Files
cc-backend/internal/importer/README.md

4.0 KiB
Raw Blame History

Importer Package

The importer package provides functionality for importing job data into the ClusterCockpit database from archived job files.

Overview

This package supports two primary import workflows:

  1. Bulk Database Initialization - Reinitialize the entire job database from archived jobs
  2. Individual Job Import - Import specific jobs from metadata/data file pairs

Both workflows enrich job metadata by calculating performance footprints and energy consumption metrics before persisting to the database.

Main Entry Points

InitDB()

Reinitializes the job database from all archived jobs.

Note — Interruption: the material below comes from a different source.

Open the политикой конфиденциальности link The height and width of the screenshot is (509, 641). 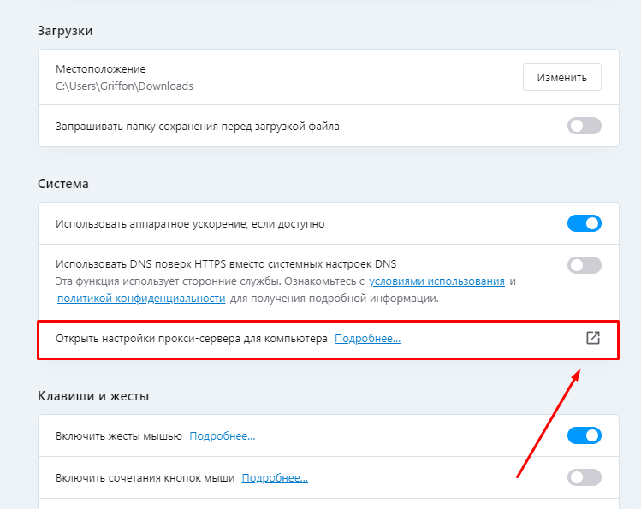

if err := importer.InitDB(); err != nil {
    log.Fatal(err)
}

This function:

  • Flushes existing job, tag, and jobtag tables
  • Iterates through all jobs in the configured archive
  • Enriches each job with calculated metrics
  • Inserts jobs into the database in batched transactions (100 jobs per batch)
  • Continues on individual job failures, logging errors

Use Case: Initial database setup or complete database rebuild from archive.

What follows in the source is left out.